- Work task -
Each record is to be duplicated exactly, with nothing added.

---------- Exercise materials ----------

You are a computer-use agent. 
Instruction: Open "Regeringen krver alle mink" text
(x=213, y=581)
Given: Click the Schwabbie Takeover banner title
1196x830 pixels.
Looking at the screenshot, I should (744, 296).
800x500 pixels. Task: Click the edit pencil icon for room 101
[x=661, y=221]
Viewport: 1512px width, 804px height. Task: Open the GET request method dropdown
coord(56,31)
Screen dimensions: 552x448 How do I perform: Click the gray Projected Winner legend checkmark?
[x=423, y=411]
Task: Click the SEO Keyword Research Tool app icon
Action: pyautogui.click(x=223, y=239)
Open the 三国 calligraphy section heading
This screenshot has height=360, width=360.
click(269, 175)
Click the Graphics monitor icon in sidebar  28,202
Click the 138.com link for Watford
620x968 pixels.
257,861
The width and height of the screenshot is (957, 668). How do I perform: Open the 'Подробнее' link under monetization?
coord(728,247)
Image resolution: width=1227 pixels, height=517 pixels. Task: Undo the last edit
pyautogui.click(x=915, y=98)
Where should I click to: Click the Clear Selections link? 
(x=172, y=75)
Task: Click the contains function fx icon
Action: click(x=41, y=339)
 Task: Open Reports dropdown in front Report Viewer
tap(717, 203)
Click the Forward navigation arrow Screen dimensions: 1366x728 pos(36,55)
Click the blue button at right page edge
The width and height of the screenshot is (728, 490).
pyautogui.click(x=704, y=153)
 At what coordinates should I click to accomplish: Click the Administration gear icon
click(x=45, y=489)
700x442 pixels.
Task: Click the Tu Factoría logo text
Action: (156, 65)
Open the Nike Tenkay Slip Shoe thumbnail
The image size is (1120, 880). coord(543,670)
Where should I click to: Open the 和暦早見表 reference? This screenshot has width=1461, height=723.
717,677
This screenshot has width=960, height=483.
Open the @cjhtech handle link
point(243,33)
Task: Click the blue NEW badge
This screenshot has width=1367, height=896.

----------

- Finished exercise -
You are a computer-use agent. 
Instruction: Open "Regeringen krver alle mink" text
(x=213, y=581)
Given: Click the Schwabbie Takeover banner title
1196x830 pixels.
Looking at the screenshot, I should (744, 296).
800x500 pixels. Task: Click the edit pencil icon for room 101
[x=661, y=221]
Viewport: 1512px width, 804px height. Task: Open the GET request method dropdown
coord(56,31)
Screen dimensions: 552x448 How do I perform: Click the gray Projected Winner legend checkmark?
[x=423, y=411]
Task: Click the SEO Keyword Research Tool app icon
Action: pyautogui.click(x=223, y=239)
Open the 三国 calligraphy section heading
This screenshot has height=360, width=360.
click(269, 175)
Click the Graphics monitor icon in sidebar  28,202
Click the 138.com link for Watford
620x968 pixels.
257,861
The width and height of the screenshot is (957, 668). How do I perform: Open the 'Подробнее' link under monetization?
coord(728,247)
Image resolution: width=1227 pixels, height=517 pixels. Task: Undo the last edit
pyautogui.click(x=915, y=98)
Where should I click to: Click the Clear Selections link? 
(x=172, y=75)
Task: Click the contains function fx icon
Action: click(x=41, y=339)
 Task: Open Reports dropdown in front Report Viewer
tap(717, 203)
Click the Forward navigation arrow Screen dimensions: 1366x728 pos(36,55)
Click the blue button at right page edge
The width and height of the screenshot is (728, 490).
pyautogui.click(x=704, y=153)
 At what coordinates should I click to accomplish: Click the Administration gear icon
click(x=45, y=489)
700x442 pixels.
Task: Click the Tu Factoría logo text
Action: (156, 65)
Open the Nike Tenkay Slip Shoe thumbnail
The image size is (1120, 880). coord(543,670)
Where should I click to: Open the 和暦早見表 reference? This screenshot has width=1461, height=723.
717,677
This screenshot has width=960, height=483.
Open the @cjhtech handle link
point(243,33)
Task: Click the blue NEW badge
This screenshot has width=1367, height=896.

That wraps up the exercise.